Work instructions — All of the records should be restated word for word.

[Pixel coordinate grounding data]
-*-*-
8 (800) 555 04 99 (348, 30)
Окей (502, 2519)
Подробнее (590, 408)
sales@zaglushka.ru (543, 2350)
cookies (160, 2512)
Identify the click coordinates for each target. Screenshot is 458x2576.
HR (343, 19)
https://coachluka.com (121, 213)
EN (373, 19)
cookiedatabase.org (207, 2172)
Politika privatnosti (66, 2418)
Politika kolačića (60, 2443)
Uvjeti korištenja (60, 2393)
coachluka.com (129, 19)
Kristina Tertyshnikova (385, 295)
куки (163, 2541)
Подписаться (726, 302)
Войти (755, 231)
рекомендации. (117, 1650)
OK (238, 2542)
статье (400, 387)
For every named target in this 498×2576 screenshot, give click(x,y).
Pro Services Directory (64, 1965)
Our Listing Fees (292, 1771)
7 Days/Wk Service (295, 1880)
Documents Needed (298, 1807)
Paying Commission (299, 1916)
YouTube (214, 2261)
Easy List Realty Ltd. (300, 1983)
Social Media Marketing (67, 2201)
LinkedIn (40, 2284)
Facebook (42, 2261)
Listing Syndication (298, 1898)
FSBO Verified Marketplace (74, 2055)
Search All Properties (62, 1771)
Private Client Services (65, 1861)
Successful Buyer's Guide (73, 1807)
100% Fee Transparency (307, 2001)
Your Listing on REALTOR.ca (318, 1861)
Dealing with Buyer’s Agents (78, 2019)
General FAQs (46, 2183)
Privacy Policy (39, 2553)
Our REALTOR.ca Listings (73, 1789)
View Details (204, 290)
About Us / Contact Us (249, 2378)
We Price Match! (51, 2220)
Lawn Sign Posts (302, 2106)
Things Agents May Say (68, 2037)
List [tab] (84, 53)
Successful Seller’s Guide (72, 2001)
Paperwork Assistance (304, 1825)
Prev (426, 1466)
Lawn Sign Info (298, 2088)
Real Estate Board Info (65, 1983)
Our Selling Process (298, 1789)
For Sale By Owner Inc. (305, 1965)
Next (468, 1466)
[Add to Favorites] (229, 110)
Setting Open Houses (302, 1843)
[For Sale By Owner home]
-*-*-
Written solution —
8 (800) 555 04 99 (348, 30)
Окей (502, 2519)
Подробнее (590, 408)
sales@zaglushka.ru (543, 2350)
cookies (160, 2512)
Identify the click coordinates for each target. Screenshot is 458x2576.
HR (343, 19)
https://coachluka.com (121, 213)
EN (373, 19)
cookiedatabase.org (207, 2172)
Politika privatnosti (66, 2418)
Politika kolačića (60, 2443)
Uvjeti korištenja (60, 2393)
coachluka.com (129, 19)
Kristina Tertyshnikova (385, 295)
куки (163, 2541)
Подписаться (726, 302)
Войти (755, 231)
рекомендации. (117, 1650)
OK (238, 2542)
статье (400, 387)
For every named target in this 498×2576 screenshot, give click(x,y).
Pro Services Directory (64, 1965)
Our Listing Fees (292, 1771)
7 Days/Wk Service (295, 1880)
Documents Needed (298, 1807)
Paying Commission (299, 1916)
YouTube (214, 2261)
Easy List Realty Ltd. (300, 1983)
Social Media Marketing (67, 2201)
LinkedIn (40, 2284)
Facebook (42, 2261)
Listing Syndication (298, 1898)
FSBO Verified Marketplace (74, 2055)
Search All Properties (62, 1771)
Private Client Services (65, 1861)
Successful Buyer's Guide (73, 1807)
100% Fee Transparency (307, 2001)
Your Listing on REALTOR.ca (318, 1861)
Dealing with Buyer’s Agents (78, 2019)
General FAQs (46, 2183)
Privacy Policy (39, 2553)
Our REALTOR.ca Listings (73, 1789)
View Details (204, 290)
About Us / Contact Us (249, 2378)
We Price Match! (51, 2220)
Lawn Sign Posts (302, 2106)
Things Agents May Say (68, 2037)
List [tab] (84, 53)
Successful Seller’s Guide (72, 2001)
Paperwork Assistance (304, 1825)
Prev (426, 1466)
Lawn Sign Info (298, 2088)
Real Estate Board Info (65, 1983)
Our Selling Process (298, 1789)
For Sale By Owner Inc. (305, 1965)
Next (468, 1466)
[Add to Favorites] (229, 110)
Setting Open Houses (302, 1843)
[For Sale By Owner home]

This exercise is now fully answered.